Brief:
Your reply should set down word for word each line below from the one with "How do I perform: Toggle" through the final line, both included, but none of the pictures.

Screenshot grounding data
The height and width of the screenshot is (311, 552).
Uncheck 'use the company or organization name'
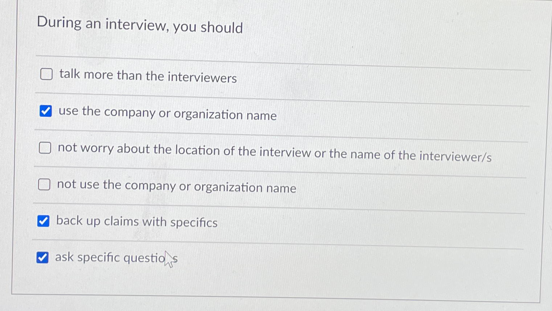(45, 111)
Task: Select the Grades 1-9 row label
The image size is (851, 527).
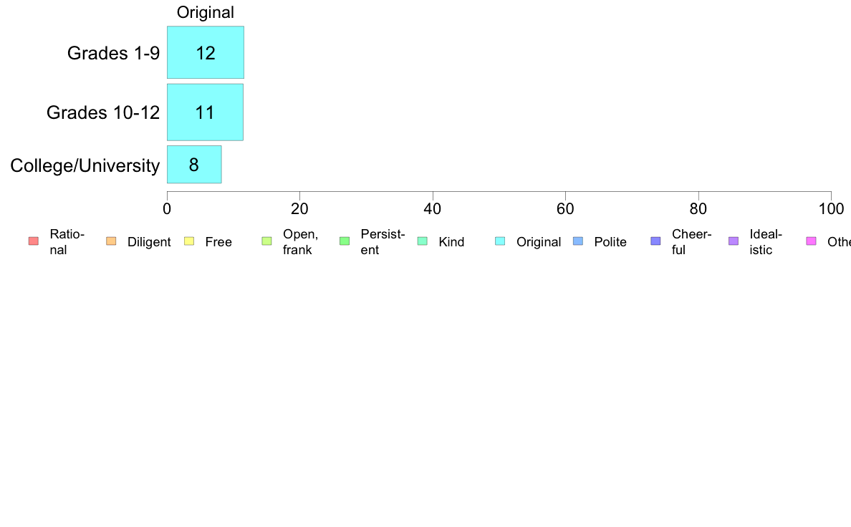Action: (113, 53)
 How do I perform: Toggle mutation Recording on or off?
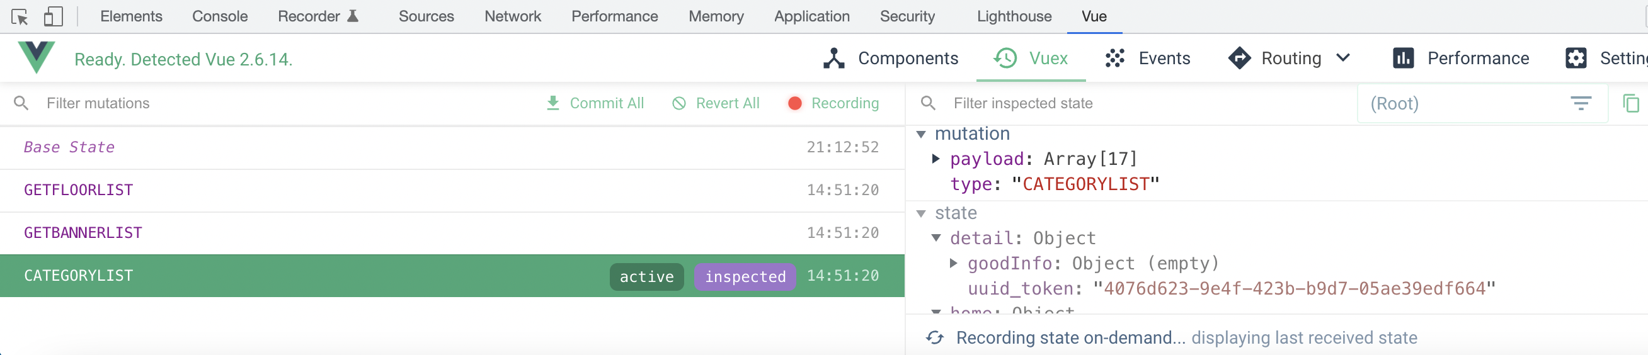tap(834, 103)
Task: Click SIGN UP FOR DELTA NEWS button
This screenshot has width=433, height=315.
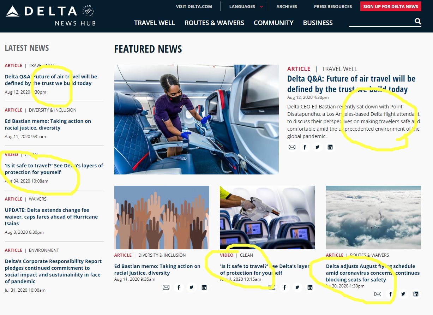Action: tap(391, 6)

Answer section:
 How do I perform: Toggle mutation Recording on or off?
tap(834, 103)
Task: Click SIGN UP FOR DELTA NEWS button
This screenshot has width=433, height=315.
Action: tap(391, 6)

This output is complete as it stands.